Exercise prompt:
Please retype the listing below, matching every line exactly.

===

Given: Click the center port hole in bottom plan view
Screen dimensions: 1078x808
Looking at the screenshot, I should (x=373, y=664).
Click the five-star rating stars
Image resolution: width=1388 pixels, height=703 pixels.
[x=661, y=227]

===

Written solution:
Given: Click the center port hole in bottom plan view
Screen dimensions: 1078x808
Looking at the screenshot, I should (x=373, y=664).
Click the five-star rating stars
Image resolution: width=1388 pixels, height=703 pixels.
[x=661, y=227]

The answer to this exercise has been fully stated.